* _TASK DETAILS_
Restate every entry verbatim; drop the pictures.

(Records from a collection)
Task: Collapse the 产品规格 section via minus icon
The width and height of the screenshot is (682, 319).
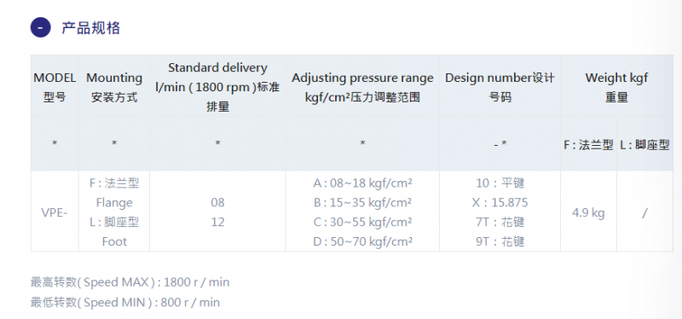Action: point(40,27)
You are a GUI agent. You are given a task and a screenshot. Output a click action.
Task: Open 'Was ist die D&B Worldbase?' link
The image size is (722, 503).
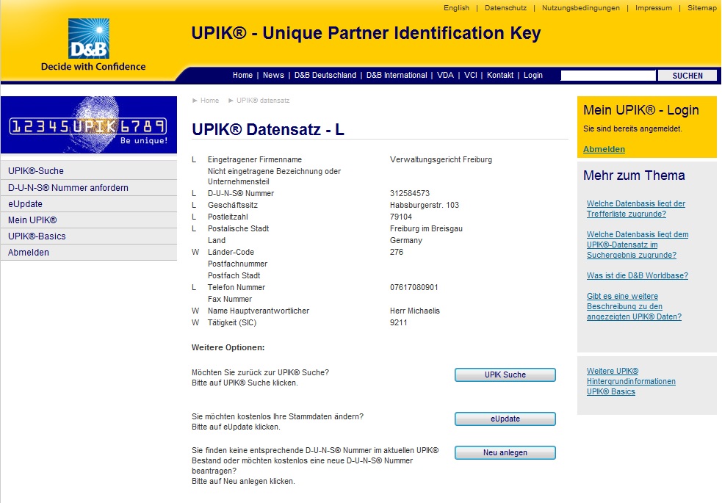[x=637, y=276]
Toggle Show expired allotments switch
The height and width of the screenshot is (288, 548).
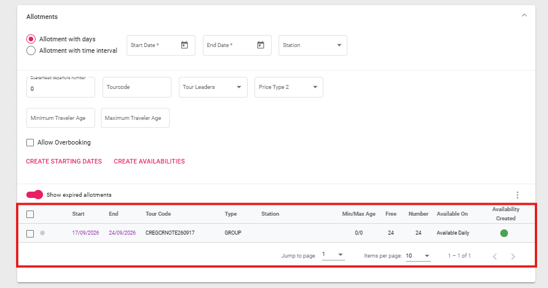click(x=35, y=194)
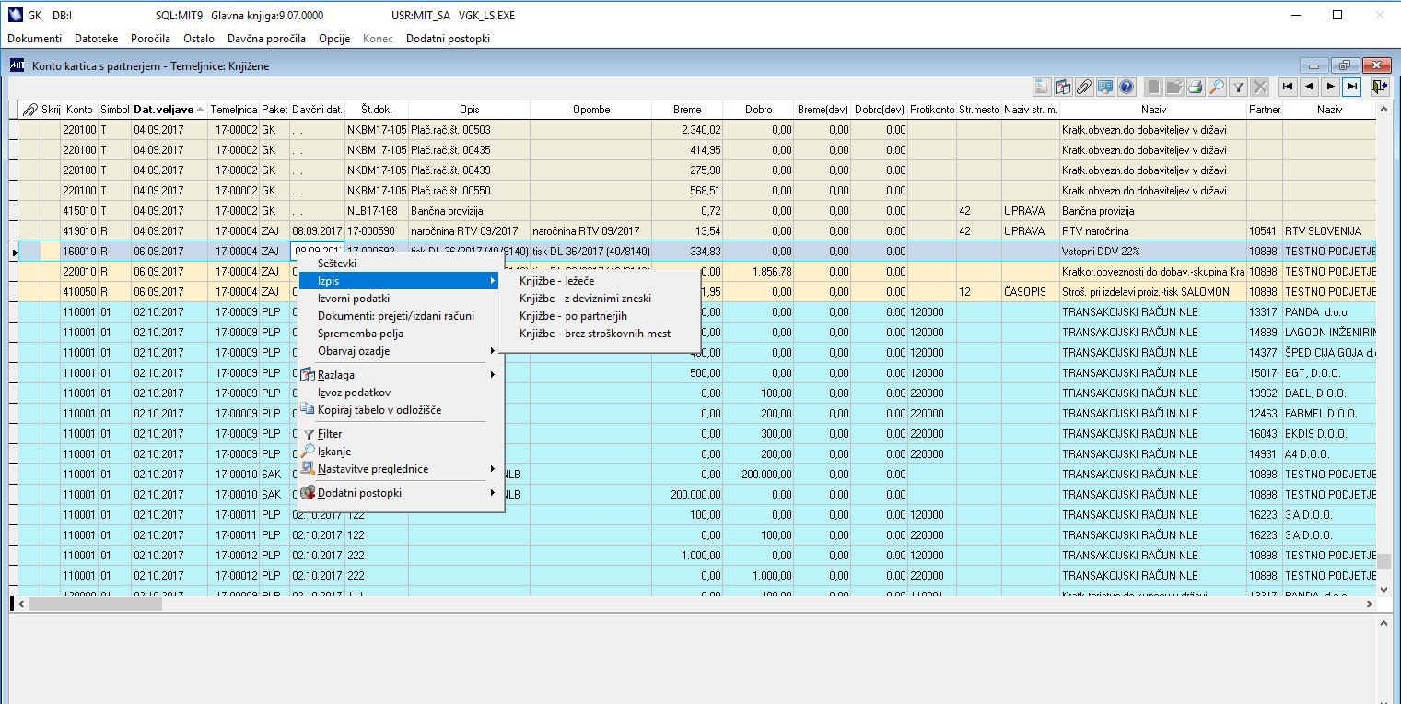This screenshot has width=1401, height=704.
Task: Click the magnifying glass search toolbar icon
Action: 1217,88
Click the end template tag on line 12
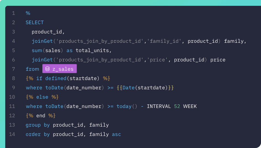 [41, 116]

* _SOLVED PROBLEM_
Task: Collapse the 产品规格 section via minus icon
The width and height of the screenshot is (682, 319).
Action: point(40,27)
You are a GUI agent. You are given a task and a screenshot. Output a click action.
Task: Open 'Was ist die D&B Worldbase?' link
The image size is (722, 503).
[x=637, y=276]
Toggle Show expired allotments switch
The height and width of the screenshot is (288, 548).
click(x=35, y=194)
This screenshot has width=1401, height=704.
Task: Click the magnifying glass search toolbar icon
Action: 1217,88
Click the end template tag on line 12
 [41, 116]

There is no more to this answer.